(Word and item position data)
○ ○ ○ ○

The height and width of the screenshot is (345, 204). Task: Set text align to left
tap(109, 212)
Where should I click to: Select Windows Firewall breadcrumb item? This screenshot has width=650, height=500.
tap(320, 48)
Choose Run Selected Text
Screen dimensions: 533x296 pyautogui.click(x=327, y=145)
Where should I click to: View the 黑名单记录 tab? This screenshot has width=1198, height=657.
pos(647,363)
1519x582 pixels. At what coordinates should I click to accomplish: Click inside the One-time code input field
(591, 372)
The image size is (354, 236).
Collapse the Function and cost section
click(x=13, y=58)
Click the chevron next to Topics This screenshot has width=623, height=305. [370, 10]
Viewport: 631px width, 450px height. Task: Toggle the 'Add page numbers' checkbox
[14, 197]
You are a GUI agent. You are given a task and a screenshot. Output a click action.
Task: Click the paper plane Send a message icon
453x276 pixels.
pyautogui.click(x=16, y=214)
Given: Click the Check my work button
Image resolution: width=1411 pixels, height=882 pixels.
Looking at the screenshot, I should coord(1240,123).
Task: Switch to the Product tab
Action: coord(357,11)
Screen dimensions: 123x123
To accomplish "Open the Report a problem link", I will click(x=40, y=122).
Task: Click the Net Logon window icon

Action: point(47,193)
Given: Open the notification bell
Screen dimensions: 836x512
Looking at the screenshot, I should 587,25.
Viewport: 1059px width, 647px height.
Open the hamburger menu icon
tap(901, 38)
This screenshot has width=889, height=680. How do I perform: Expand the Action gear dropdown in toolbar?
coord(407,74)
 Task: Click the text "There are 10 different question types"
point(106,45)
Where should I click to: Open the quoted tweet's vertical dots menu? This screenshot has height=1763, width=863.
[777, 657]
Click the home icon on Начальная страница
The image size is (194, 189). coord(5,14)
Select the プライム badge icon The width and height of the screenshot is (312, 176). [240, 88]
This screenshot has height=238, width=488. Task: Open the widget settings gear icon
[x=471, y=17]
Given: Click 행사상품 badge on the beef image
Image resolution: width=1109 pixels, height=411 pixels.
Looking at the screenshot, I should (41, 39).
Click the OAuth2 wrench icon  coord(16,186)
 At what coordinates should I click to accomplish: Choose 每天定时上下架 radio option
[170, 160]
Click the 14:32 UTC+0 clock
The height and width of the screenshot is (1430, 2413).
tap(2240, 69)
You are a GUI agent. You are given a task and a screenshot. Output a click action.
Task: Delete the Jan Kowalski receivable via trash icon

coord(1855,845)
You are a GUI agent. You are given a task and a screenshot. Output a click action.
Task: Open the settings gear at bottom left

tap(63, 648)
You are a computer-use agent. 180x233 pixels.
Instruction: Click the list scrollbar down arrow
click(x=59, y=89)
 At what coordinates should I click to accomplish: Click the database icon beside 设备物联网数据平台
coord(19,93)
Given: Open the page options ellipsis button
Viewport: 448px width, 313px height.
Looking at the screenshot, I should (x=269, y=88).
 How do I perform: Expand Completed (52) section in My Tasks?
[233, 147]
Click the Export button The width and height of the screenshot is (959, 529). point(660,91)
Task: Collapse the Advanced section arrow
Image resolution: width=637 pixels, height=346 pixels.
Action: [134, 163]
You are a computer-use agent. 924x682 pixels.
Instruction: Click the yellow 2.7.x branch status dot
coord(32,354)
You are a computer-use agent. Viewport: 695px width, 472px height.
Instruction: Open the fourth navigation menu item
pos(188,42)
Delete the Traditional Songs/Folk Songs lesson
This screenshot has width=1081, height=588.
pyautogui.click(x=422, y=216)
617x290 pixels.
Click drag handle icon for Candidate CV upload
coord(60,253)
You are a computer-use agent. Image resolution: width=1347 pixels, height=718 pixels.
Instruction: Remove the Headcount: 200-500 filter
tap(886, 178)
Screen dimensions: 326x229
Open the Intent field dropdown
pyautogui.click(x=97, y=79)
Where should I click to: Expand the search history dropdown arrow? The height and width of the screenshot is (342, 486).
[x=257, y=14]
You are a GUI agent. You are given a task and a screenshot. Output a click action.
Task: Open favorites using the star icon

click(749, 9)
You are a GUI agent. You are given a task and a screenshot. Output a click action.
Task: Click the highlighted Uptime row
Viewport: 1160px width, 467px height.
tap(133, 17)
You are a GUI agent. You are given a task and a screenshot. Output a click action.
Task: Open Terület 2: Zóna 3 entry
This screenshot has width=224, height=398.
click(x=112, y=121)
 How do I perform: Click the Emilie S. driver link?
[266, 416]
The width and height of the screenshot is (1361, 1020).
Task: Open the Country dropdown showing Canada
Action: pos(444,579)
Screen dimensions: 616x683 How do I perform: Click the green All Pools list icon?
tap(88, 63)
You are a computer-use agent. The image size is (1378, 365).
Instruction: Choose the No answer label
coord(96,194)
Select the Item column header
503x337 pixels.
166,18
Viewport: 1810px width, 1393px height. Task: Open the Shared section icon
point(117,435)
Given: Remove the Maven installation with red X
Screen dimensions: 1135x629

○ ○ ○ ○

Requirement
Edit these lines so that "hamburger menu" becomes "navigation menu", and leave everything else as it is.

Response to the task
The height and width of the screenshot is (345, 204). Task: Set text align to left
tap(109, 212)
Where should I click to: Select Windows Firewall breadcrumb item? This screenshot has width=650, height=500.
tap(320, 48)
Choose Run Selected Text
Screen dimensions: 533x296 pyautogui.click(x=327, y=145)
Where should I click to: View the 黑名单记录 tab? This screenshot has width=1198, height=657.
pos(647,363)
1519x582 pixels. At what coordinates should I click to accomplish: Click inside the One-time code input field
(591, 372)
The image size is (354, 236).
Collapse the Function and cost section
click(x=13, y=58)
Click the chevron next to Topics This screenshot has width=623, height=305. [370, 10]
Viewport: 631px width, 450px height. Task: Toggle the 'Add page numbers' checkbox
[14, 197]
You are a GUI agent. You are given a task and a screenshot. Output a click action.
Task: Click the paper plane Send a message icon
453x276 pixels.
pyautogui.click(x=16, y=214)
Given: Click the Check my work button
Image resolution: width=1411 pixels, height=882 pixels.
Looking at the screenshot, I should coord(1240,123).
Task: Switch to the Product tab
Action: coord(357,11)
Screen dimensions: 123x123
To accomplish "Open the Report a problem link", I will click(x=40, y=122).
Task: Click the Net Logon window icon

Action: point(47,193)
Given: Open the notification bell
Screen dimensions: 836x512
Looking at the screenshot, I should 587,25.
Viewport: 1059px width, 647px height.
Open the navigation menu icon
tap(901, 38)
This screenshot has width=889, height=680. How do I perform: Expand the Action gear dropdown in toolbar?
coord(407,74)
 Task: Click the text "There are 10 different question types"
point(106,45)
Where should I click to: Open the quoted tweet's vertical dots menu? This screenshot has height=1763, width=863.
[777, 657]
Click the home icon on Начальная страница
The image size is (194, 189). coord(5,14)
Select the プライム badge icon The width and height of the screenshot is (312, 176). [240, 88]
This screenshot has height=238, width=488. Task: Open the widget settings gear icon
[x=471, y=17]
Given: Click 행사상품 badge on the beef image
Image resolution: width=1109 pixels, height=411 pixels.
Looking at the screenshot, I should (41, 39).
Click the OAuth2 wrench icon  coord(16,186)
 At what coordinates should I click to accomplish: Choose 每天定时上下架 radio option
[170, 160]
Click the 14:32 UTC+0 clock
The height and width of the screenshot is (1430, 2413).
tap(2240, 69)
You are a GUI agent. You are given a task and a screenshot. Output a click action.
Task: Delete the Jan Kowalski receivable via trash icon

coord(1855,845)
You are a GUI agent. You are given a task and a screenshot. Output a click action.
Task: Open the settings gear at bottom left

tap(63, 648)
You are a computer-use agent. 180x233 pixels.
Instruction: Click the list scrollbar down arrow
click(x=59, y=89)
 At what coordinates should I click to accomplish: Click the database icon beside 设备物联网数据平台
coord(19,93)
Given: Open the page options ellipsis button
Viewport: 448px width, 313px height.
Looking at the screenshot, I should (x=269, y=88).
 How do I perform: Expand Completed (52) section in My Tasks?
[233, 147]
Click the Export button The width and height of the screenshot is (959, 529). point(660,91)
Task: Collapse the Advanced section arrow
Image resolution: width=637 pixels, height=346 pixels.
Action: [134, 163]
You are a computer-use agent. 924x682 pixels.
Instruction: Click the yellow 2.7.x branch status dot
coord(32,354)
You are a computer-use agent. Viewport: 695px width, 472px height.
Instruction: Open the fourth navigation menu item
pos(188,42)
Delete the Traditional Songs/Folk Songs lesson
This screenshot has width=1081, height=588.
pyautogui.click(x=422, y=216)
617x290 pixels.
Click drag handle icon for Candidate CV upload
coord(60,253)
You are a computer-use agent. Image resolution: width=1347 pixels, height=718 pixels.
Instruction: Remove the Headcount: 200-500 filter
tap(886, 178)
Screen dimensions: 326x229
Open the Intent field dropdown
pyautogui.click(x=97, y=79)
Where should I click to: Expand the search history dropdown arrow? The height and width of the screenshot is (342, 486).
[x=257, y=14]
You are a GUI agent. You are given a task and a screenshot. Output a click action.
Task: Open favorites using the star icon

click(749, 9)
You are a GUI agent. You are given a task and a screenshot. Output a click action.
Task: Click the highlighted Uptime row
Viewport: 1160px width, 467px height.
tap(133, 17)
You are a GUI agent. You are given a task and a screenshot. Output a click action.
Task: Open Terület 2: Zóna 3 entry
This screenshot has width=224, height=398.
click(x=112, y=121)
 How do I perform: Click the Emilie S. driver link?
[266, 416]
The width and height of the screenshot is (1361, 1020).
Task: Open the Country dropdown showing Canada
Action: pos(444,579)
Screen dimensions: 616x683 How do I perform: Click the green All Pools list icon?
tap(88, 63)
You are a computer-use agent. The image size is (1378, 365).
Instruction: Choose the No answer label
coord(96,194)
Select the Item column header
503x337 pixels.
166,18
Viewport: 1810px width, 1393px height. Task: Open the Shared section icon
point(117,435)
Given: Remove the Maven installation with red X
Screen dimensions: 1135x629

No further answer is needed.